Its walls are lined with stones fitted to form an arch over the cavity and 29 steps lead to a rock floor. The entrance is at the top of the small hill and there are indications of other Iron Age and earlier activity around the site. A flight of stone steps descend to a half-landing where they turn back on themselves and further steps descend to a chamber. This chamber is only about 1.3 m in diameter but is over four metres high with a corbelled roof. The bottom step into this chamber is 0.9 m high and gives it a cistern-like appearance. At the half-landing two subsidiary chambers/passages open out, one above the other. Most of the structure is lined with beautifully built dry-stone walling.

==Discovery==
It was first explored in 1946 and misidentified as an Iron Age broch. After the 1940s excavations were finished, Mine Howe was covered over and left untouched and nearly forgotten for almost 50 years.
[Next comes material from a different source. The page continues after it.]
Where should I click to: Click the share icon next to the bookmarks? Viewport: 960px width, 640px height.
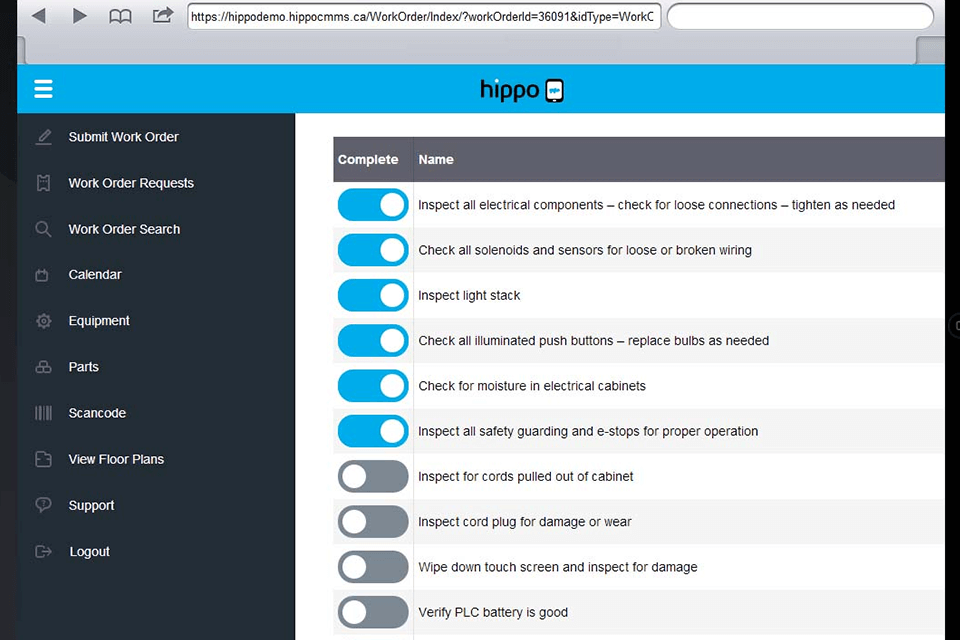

Douglas Paterson, a farmer who owned the land at the time, rediscovered the site in 1999. He removed material that had filled in during the intervening years and built a small wooden entrance over the opening. He built stairs leading down into the chamber and allowed visitors inside.

In June 2000, the archaeological television programme Time Team came to Mine Howe to help with further excavations and explore the structure. In order to work out how it had been built, Time Team had a small replica built nearby. Sections of a ditch surrounding the mound were also excavated, along with what was apparently an earthen path allowing visitors access to the site. No firm conclusions have been made about the age or the purpose of Mine Howe.